**PROVIDED ENTRIES:**
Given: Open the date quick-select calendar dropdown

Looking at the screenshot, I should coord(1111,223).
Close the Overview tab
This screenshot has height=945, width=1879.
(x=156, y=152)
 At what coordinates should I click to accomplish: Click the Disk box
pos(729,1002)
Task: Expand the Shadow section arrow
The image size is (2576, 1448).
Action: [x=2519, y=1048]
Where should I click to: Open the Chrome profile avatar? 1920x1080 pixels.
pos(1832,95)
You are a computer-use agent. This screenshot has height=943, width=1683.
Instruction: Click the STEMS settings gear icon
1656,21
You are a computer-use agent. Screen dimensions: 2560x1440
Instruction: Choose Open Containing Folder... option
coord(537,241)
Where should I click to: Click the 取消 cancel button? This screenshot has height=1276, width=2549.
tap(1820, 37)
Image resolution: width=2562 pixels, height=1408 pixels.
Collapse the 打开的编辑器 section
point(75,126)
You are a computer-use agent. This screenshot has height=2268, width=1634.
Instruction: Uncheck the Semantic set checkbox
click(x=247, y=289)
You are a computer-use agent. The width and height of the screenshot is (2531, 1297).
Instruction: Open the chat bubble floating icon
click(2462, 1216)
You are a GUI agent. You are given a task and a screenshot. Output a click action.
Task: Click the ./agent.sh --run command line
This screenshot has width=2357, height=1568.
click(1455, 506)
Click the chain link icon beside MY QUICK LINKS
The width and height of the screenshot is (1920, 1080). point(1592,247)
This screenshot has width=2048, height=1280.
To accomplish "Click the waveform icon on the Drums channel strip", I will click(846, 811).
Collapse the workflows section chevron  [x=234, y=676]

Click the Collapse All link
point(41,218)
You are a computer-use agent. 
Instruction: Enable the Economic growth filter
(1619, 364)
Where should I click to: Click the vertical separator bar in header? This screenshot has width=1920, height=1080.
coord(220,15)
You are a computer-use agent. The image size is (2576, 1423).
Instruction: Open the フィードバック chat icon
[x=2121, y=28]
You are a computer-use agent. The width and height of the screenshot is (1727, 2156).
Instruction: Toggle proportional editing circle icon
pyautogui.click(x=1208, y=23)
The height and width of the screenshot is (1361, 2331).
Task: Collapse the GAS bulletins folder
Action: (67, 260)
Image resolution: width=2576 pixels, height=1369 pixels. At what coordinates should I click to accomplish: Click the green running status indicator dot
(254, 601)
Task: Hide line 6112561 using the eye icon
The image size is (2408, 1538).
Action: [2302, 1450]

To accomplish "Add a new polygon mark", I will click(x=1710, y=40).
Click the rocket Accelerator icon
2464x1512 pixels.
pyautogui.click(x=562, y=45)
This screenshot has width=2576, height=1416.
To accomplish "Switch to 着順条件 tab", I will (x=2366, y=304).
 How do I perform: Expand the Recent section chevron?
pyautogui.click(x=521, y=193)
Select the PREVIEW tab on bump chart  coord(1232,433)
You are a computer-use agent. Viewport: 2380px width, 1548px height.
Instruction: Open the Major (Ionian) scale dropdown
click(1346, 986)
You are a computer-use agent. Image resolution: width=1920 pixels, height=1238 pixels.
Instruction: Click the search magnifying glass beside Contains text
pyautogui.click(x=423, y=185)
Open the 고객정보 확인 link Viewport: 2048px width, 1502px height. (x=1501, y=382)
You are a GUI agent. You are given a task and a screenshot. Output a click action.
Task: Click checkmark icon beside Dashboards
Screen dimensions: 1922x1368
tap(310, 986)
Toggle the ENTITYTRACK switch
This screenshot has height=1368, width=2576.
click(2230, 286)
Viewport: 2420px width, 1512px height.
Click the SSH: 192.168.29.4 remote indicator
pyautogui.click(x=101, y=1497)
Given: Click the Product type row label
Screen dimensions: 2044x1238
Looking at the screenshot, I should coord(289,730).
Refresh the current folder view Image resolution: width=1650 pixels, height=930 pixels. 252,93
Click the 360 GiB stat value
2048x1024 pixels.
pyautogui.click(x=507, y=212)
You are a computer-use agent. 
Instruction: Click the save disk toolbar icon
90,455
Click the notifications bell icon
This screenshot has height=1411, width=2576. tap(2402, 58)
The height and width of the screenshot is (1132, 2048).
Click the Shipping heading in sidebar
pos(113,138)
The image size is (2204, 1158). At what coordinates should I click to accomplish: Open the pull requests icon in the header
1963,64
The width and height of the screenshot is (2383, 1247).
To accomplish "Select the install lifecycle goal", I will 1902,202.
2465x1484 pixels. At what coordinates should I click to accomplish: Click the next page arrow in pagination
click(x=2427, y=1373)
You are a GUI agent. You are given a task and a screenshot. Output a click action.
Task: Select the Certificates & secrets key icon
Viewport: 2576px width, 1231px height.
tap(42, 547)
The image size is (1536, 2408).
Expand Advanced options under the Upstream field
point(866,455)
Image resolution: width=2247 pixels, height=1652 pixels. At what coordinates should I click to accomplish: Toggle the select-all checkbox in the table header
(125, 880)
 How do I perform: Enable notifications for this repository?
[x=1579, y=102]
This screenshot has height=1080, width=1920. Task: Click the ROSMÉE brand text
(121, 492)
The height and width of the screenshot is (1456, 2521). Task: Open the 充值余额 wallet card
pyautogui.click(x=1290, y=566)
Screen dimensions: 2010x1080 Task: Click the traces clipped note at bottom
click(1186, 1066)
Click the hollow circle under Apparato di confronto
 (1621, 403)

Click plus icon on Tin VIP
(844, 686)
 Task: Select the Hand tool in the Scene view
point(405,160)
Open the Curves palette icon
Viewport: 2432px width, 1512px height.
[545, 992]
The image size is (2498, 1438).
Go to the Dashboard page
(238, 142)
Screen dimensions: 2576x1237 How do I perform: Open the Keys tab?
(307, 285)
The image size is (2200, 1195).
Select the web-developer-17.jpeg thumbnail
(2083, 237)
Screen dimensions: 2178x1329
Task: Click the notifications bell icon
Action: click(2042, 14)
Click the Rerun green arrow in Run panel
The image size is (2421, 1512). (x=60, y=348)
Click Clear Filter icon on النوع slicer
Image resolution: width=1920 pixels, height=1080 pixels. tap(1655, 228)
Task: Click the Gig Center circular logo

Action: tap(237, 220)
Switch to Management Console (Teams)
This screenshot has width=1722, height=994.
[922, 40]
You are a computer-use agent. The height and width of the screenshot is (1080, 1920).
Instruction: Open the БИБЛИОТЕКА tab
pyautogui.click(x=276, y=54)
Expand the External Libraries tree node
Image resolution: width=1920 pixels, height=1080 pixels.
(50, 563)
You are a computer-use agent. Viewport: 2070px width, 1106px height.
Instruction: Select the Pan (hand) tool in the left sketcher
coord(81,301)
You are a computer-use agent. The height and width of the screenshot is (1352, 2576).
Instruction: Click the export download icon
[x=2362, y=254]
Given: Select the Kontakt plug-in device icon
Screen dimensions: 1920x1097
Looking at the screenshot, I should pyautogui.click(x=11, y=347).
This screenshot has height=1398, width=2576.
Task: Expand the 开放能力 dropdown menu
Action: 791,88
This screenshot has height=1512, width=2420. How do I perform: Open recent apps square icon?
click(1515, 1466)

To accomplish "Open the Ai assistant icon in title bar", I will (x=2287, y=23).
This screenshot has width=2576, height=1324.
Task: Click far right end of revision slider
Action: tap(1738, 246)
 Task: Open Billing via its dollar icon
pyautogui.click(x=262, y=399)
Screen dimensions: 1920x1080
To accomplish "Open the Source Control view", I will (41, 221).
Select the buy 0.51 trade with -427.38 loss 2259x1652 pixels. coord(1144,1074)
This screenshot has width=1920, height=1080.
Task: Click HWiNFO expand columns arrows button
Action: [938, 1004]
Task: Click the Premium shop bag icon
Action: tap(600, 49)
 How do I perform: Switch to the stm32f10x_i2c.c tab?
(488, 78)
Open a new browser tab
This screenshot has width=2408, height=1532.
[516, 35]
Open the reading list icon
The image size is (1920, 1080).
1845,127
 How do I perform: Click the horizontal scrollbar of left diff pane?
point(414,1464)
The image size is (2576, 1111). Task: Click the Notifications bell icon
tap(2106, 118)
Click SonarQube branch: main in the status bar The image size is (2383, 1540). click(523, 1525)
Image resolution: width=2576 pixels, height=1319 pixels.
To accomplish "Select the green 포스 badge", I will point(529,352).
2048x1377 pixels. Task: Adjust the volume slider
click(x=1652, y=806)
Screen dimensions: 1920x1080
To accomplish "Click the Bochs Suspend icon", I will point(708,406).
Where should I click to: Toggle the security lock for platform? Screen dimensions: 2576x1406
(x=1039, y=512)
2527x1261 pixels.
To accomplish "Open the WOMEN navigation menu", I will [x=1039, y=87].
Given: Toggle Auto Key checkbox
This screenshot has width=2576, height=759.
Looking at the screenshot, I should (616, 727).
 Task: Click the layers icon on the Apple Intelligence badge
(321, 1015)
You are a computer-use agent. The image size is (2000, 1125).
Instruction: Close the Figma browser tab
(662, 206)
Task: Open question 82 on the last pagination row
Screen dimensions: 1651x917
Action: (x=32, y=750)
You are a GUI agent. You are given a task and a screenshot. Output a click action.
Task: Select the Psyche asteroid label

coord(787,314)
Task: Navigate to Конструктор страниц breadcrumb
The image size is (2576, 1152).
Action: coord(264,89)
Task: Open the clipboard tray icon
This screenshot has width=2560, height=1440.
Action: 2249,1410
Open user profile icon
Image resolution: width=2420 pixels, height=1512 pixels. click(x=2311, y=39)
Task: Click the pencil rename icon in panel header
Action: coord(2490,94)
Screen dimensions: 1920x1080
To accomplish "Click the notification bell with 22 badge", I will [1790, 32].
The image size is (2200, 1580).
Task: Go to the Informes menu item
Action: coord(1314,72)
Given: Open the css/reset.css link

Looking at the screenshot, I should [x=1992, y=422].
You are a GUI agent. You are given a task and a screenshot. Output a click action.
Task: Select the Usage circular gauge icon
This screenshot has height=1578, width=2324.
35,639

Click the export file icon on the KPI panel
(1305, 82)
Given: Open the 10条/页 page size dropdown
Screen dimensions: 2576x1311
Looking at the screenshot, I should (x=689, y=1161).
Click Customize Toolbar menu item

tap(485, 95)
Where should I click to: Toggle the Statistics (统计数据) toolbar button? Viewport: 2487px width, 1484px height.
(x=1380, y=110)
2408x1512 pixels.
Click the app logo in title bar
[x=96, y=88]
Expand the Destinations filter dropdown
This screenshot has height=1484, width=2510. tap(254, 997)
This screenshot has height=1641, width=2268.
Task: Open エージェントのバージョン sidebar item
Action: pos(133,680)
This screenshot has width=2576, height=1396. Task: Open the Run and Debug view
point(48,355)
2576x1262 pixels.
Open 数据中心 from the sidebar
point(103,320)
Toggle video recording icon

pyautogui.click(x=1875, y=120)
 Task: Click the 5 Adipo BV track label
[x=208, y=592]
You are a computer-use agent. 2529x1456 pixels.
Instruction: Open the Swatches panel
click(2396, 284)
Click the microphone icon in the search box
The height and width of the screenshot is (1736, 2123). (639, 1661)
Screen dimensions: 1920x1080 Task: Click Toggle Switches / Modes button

**ASSIGNMENT:**
All that is wanted is an exact copy of the lines above from the one with "This screenshot has height=1080, width=1920." through the one with "is (1080, 1920).", with both ends included.

**OUTPUT FOR THIS TASK:**
This screenshot has height=1080, width=1920. Task: Click the ROSMÉE brand text
(121, 492)
The height and width of the screenshot is (1456, 2521). Task: Open the 充值余额 wallet card
pyautogui.click(x=1290, y=566)
Screen dimensions: 2010x1080 Task: Click the traces clipped note at bottom
click(1186, 1066)
Click the hollow circle under Apparato di confronto
 (1621, 403)

Click plus icon on Tin VIP
(844, 686)
 Task: Select the Hand tool in the Scene view
point(405,160)
Open the Curves palette icon
Viewport: 2432px width, 1512px height.
[545, 992]
The image size is (2498, 1438).
Go to the Dashboard page
(238, 142)
Screen dimensions: 2576x1237 How do I perform: Open the Keys tab?
(307, 285)
The image size is (2200, 1195).
Select the web-developer-17.jpeg thumbnail
(2083, 237)
Screen dimensions: 2178x1329
Task: Click the notifications bell icon
Action: click(2042, 14)
Click the Rerun green arrow in Run panel
The image size is (2421, 1512). (x=60, y=348)
Click Clear Filter icon on النوع slicer
Image resolution: width=1920 pixels, height=1080 pixels. tap(1655, 228)
Task: Click the Gig Center circular logo

Action: tap(237, 220)
Switch to Management Console (Teams)
This screenshot has width=1722, height=994.
[922, 40]
You are a computer-use agent. The height and width of the screenshot is (1080, 1920).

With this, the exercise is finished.